By not responding to you, that is emotional abuse right there.
He’s basically telling you….without saying a word….that your anger is invalid, and that he did nothing wrong.
By keeping silent with a straight face, he’s invalidating you, “paralyzing” you, and refusing your desire to be heard.
Avoiding dialogue is an effective way for an abuser to aggravate the conflict, and to silently put the blame on the other person.
It’s ugly and insidious.
Rosa,
It has also occurred to me that he will intentionally remain silent, rarely admitting to any wrong-doing, deliberately not confessing to “his crimes.” He does avoid dialogue, that is true. I have realized that talking to him is futile, that he is incapable of telling the “whole truth.” I expect not “to be heard” as you say – it’s just a fact of life when dealing with him. He is the only person that I’m aware of that discounts my feelings, total lack of awareness regarding the emotional upheaval that he has produced in the past. I realize it, accept it, and I’m getting past it.
Dear Milo,
I know exactly what her deal is!!! When you went NC with HER, YOU, not she, gained control of her being in the family or not, by wanting back in, she is trying to take BACK HER CONTROL over the family situation.

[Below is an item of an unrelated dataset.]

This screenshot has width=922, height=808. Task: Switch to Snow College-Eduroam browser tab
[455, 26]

My egg donor has discarded me in the past to punish me for not allowing her full control over me, then when I would come crawling back and we would play a round of “let’s pretend none of this happened.”

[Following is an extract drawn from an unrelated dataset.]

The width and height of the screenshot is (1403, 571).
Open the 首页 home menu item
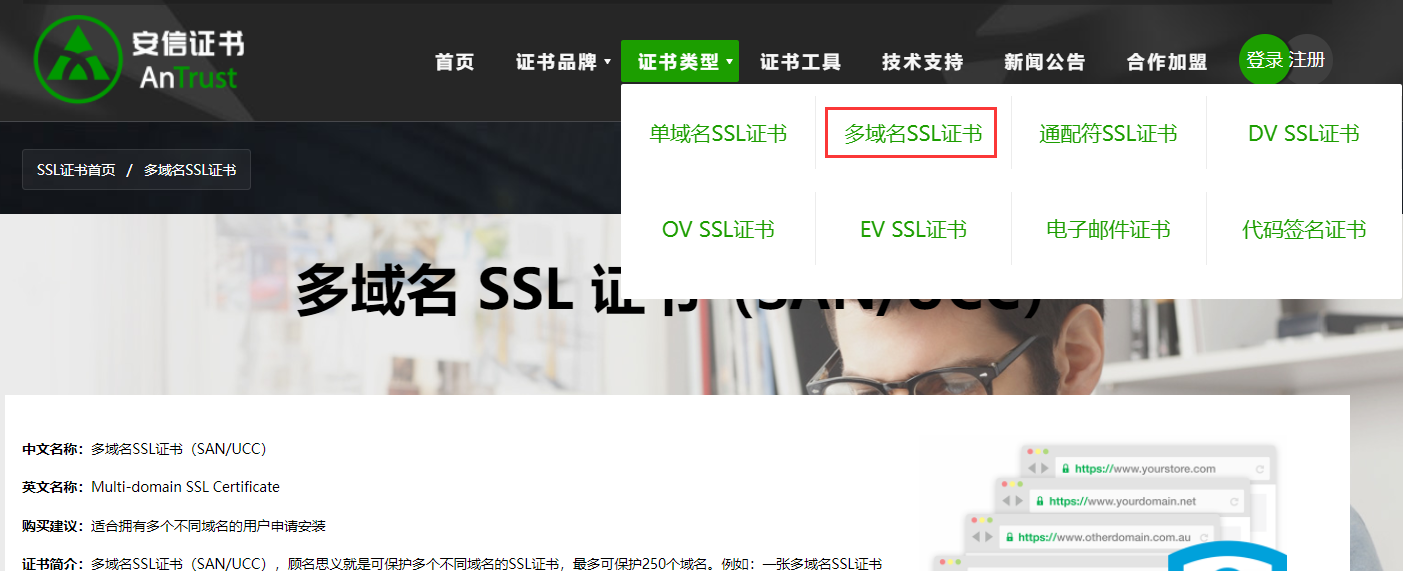tap(455, 62)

This time she discarded me in favor of the psychopaths because she thought she had control over them.When they all went to jail except son C and he left the state, she wanted me back….when I refused, she became angry because I wouldn’t let HER control me. She tried several times to get back CONTROL. When I maintained my control she still thinks sooner or later it will all get back to she will get me to either “pity play” back to her or something else, she doesn’t realize it is REAL NC forever.
This is just another hand in the cardgame of life she is trying to win, and if you let her back into the family then things will go right back to HER CONTROL AGAIN. She will respect no boundaries. NC….is the only way you can maintain control but she won’t give up for a long time. And, will use and try to con other members of the family as a way to sneak back in and make you look like the bad guy. Good luck.

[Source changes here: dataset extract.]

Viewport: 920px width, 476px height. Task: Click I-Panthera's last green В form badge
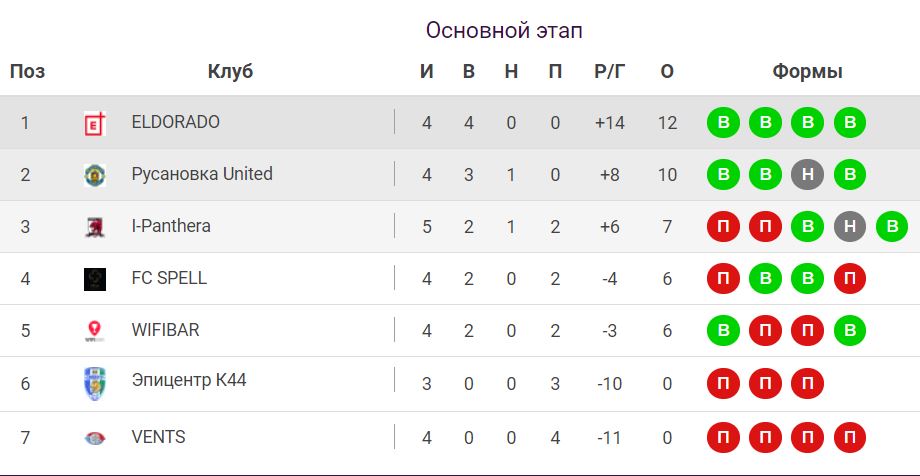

Yes, trying to communicate with him is futile, BlueJay.
He does not want to have a conversation with you.
He wants to USE conversation as a way to keep you destabilized and under his control.
It’s not something he will probably want to change.
Don’t take it personally, BlueJay.
It’s part of his disorder.
Rosa,
You are correct when you say that he doesn’t really want to have a conversation with me, being straight with me. He does his best to avoid having any serious discussions with me, sometimes making up lies to make himself look good, leading me on at times, getting me to think that he’ll do what’s right, but in the end letting me down. I never really thought of his behavior as a form of emotional abuse (toward me) until you mentioned it in your post. I want to study more about what emotional abuse is, being able to recognize it when it occurs.
Bluejay & Oxy,
You are both right, she doesn’t want to get back into the family, she wants to control it, with drama and chaos.
Unfortunately, she is using her 9 year old son as a pawn. After 4 years of not seeing him, she is trying to take our custody away. I will probably be forced into at least visitation order. I will once again be made to have contact.
Thanks guys, I know you understand and that helps.